*** Opening DOCUMENT PASSAGE ***

I know exactly whereof you speak. I, too, am the proud Dad of 3 kids who are not my biological own.
I met my wife after two failed marriages after my return from Vietnam. She had three daughters, whom I thought were the most beautiful girls in the world. After dating for several months, I knew that this woman was indeed the one God had chosen for me. However, I also knew that if the kids were not supportive of our marriage, it would never work.
I took the initiative and asked each of the girls, individually, how they felt about me marrying their mom. The girls were 11, 10 and 8 years of age and they each told me that they wanted me to be their new dad. Now the two youngest girls had never known their "real" father, because their parents had divorced when the youngest was a just a baby and he simply disappeared from their life.
When I asked my wife to mary me, I also told her that I wanted to adopt the girls as my own. I wanted us to all have the same name and to be truly a family. She agreed to both of my requests and we just celebrated our 26th anniversary.

*** Closing DOCUMENT PASSAGE ***
*** Opening ENTRIES SHOWN ***

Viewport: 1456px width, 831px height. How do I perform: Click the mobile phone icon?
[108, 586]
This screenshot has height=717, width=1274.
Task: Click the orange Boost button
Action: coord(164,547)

*** Closing ENTRIES SHOWN ***

**WORK ORDER A**
In the adoption passage, list the ages of the three girls when the writer asked each of them about the marriage.
**WORK ORDER B**
Retype the adoption passage between "I know exactly" and "from their life.", inclusive.

**EXPECTED ANSWER A**
11, 10, 8

**EXPECTED ANSWER B**
I know exactly whereof you speak. I, too, am the proud Dad of 3 kids who are not my biological own.
I met my wife after two failed marriages after my return from Vietnam. She had three daughters, whom I thought were the most beautiful girls in the world. After dating for several months, I knew that this woman was indeed the one God had chosen for me. However, I also knew that if the kids were not supportive of our marriage, it would never work.
I took the initiative and asked each of the girls, individually, how they felt about me marrying their mom. The girls were 11, 10 and 8 years of age and they each told me that they wanted me to be their new dad. Now the two youngest girls had never known their "real" father, because their parents had divorced when the youngest was a just a baby and he simply disappeared from their life.